Text under study>
--- START ---

One of them was an odd little plant, a tiny green cone atop delicate fringed leaves. It didn't look like a flower--there were no petals, and it was green. It remained nameless for decades until, after coming across it in the hard-packed dirt alongside a trail, I was reminded of those hardy alley residents and went looking for its name in a book of weeds, and discovered it was Pineapple Weed.
The name is due to the sweet smell of its flower head when crushed. And it is a flower, difficult as it was to recognize as such. It is a composite flower, like daisies and coneflowers: what we call a "flower" in this family is actually composed of ray flowers--the colorful petals--and disc flowers, tiny petal-less flowers clustered in the center of the flower (the yellow eye or the daisy, or the spiky cone of the coneflower).

--- END ---

Data>
--- START ---

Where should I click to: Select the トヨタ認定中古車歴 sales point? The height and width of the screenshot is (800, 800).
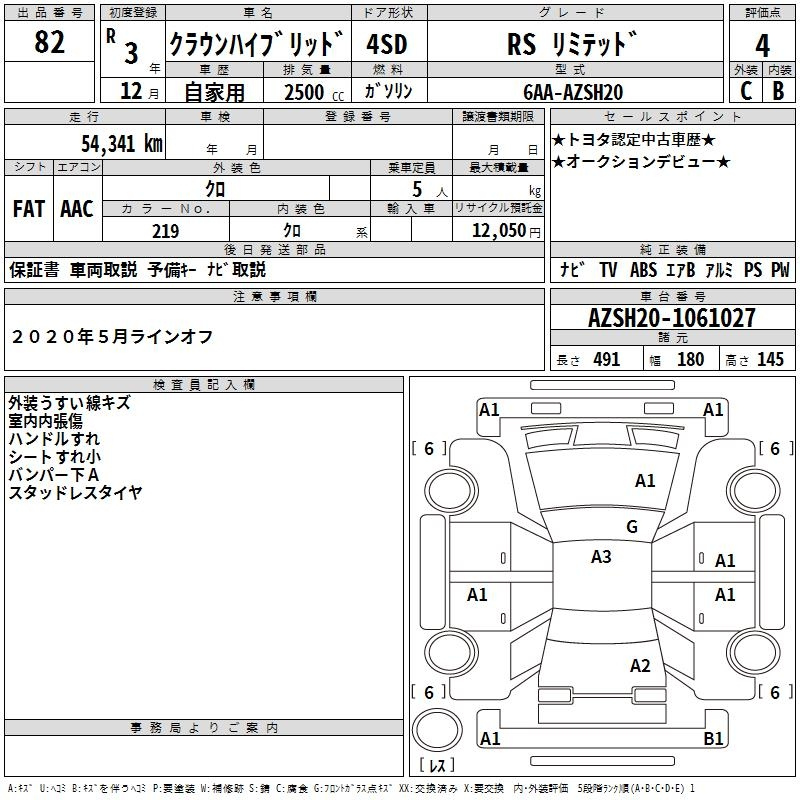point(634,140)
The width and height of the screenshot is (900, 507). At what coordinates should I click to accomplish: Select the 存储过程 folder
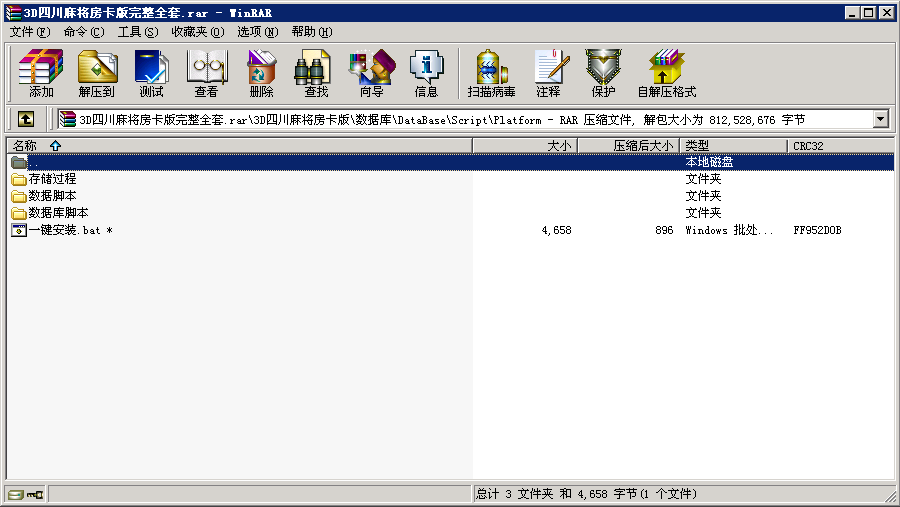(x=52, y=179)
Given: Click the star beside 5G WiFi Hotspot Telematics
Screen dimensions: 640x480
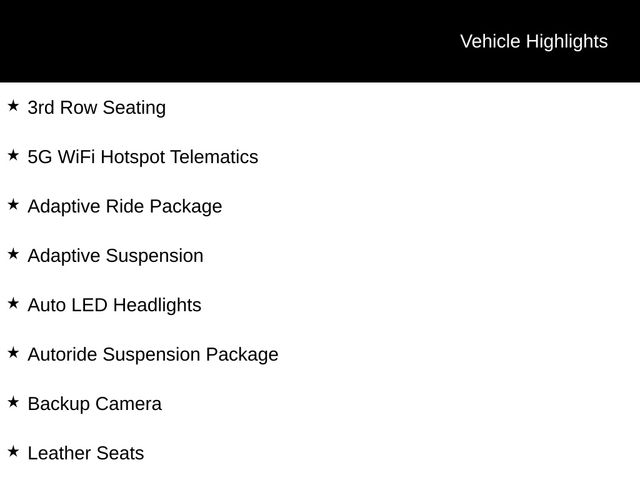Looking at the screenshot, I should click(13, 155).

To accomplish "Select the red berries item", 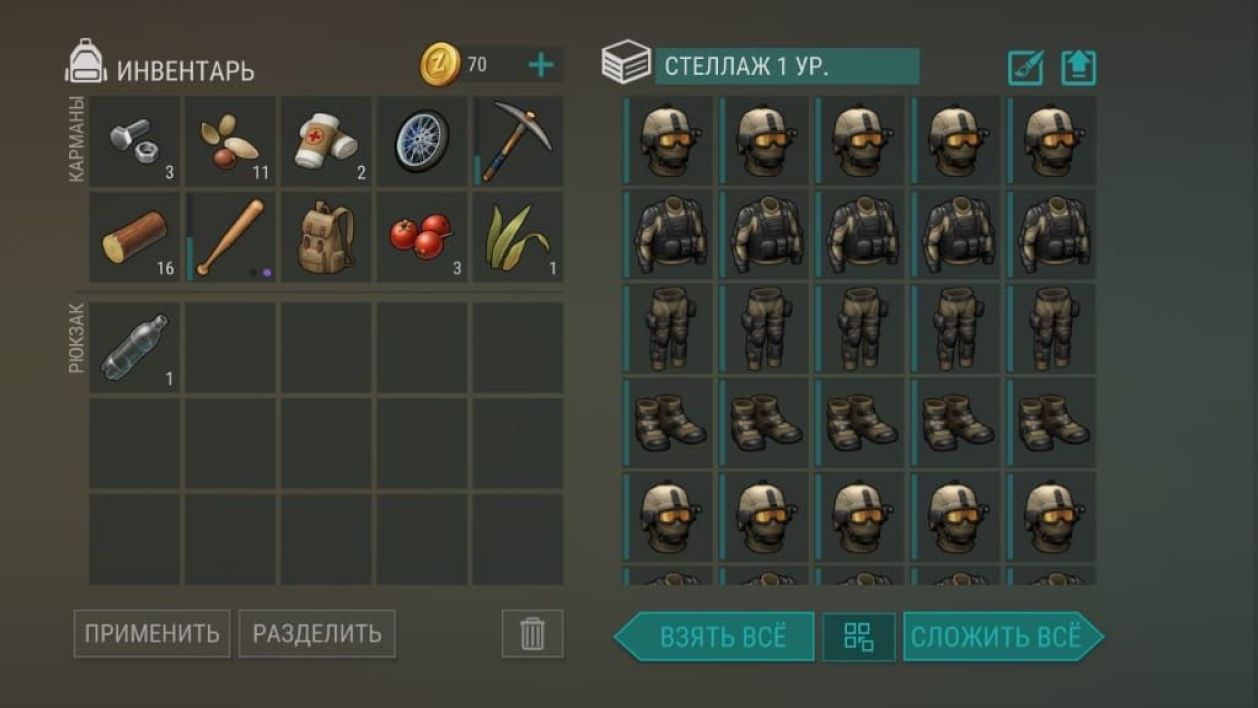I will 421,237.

--- END ---
--- START ---

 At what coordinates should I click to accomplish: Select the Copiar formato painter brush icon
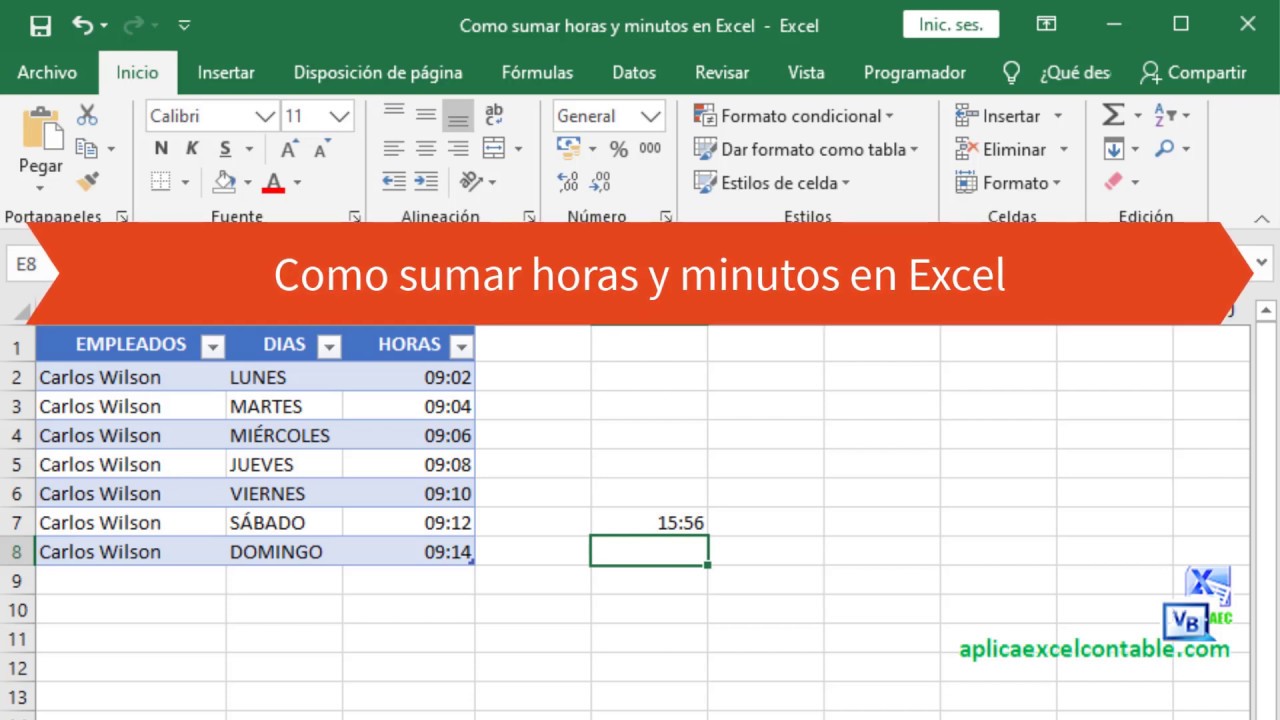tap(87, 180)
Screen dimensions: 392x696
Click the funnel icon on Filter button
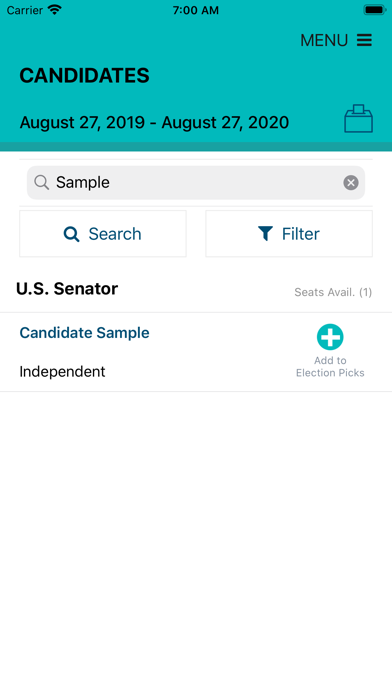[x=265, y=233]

--- END ---

Exercise tasks>
1. Answer these questions about the Pineapple Weed text above.
(a) Where did the writer come across the plant before looking up its name?
(b) What gives the plant its name?
(c) What two kinds of flowers make up a composite flower?
2. Continue the Pineapple Weed text from its last sentence.

Responses by item number>
1.
(a) In the hard-packed dirt alongside a trail.
(b) The sweet smell of its flower head when crushed.
(c) Ray flowers and disc flowers.

2.
The Pineapple Weed, however, lacks the colorful ray flowers that ring others in the family. Instead it has only the minuscule disc flowers, packed together and formed in a cone. It is closely related to chamomile, and can also be used to make tea, with a variety of medicinal uses attributed to it. It is native to the northwestern US and northeastern Asia, but its scrappy nature allowed it to make its way across the continent and to many other places where humans offer a harsh, degraded plot of land.
I enjoyed the memory of these tough alley-dwellers so much that, years ago, I surreptitiously dug up a plant from a patch of gravel near some railroad tracks and potted it up on my deck using some nice, rich potting soil. It promptly died, and taught me a valuable lesson about how plants are adapted to specific environments, and that not every plant appreciates the pampering we provide to some of our more delicate garden residents.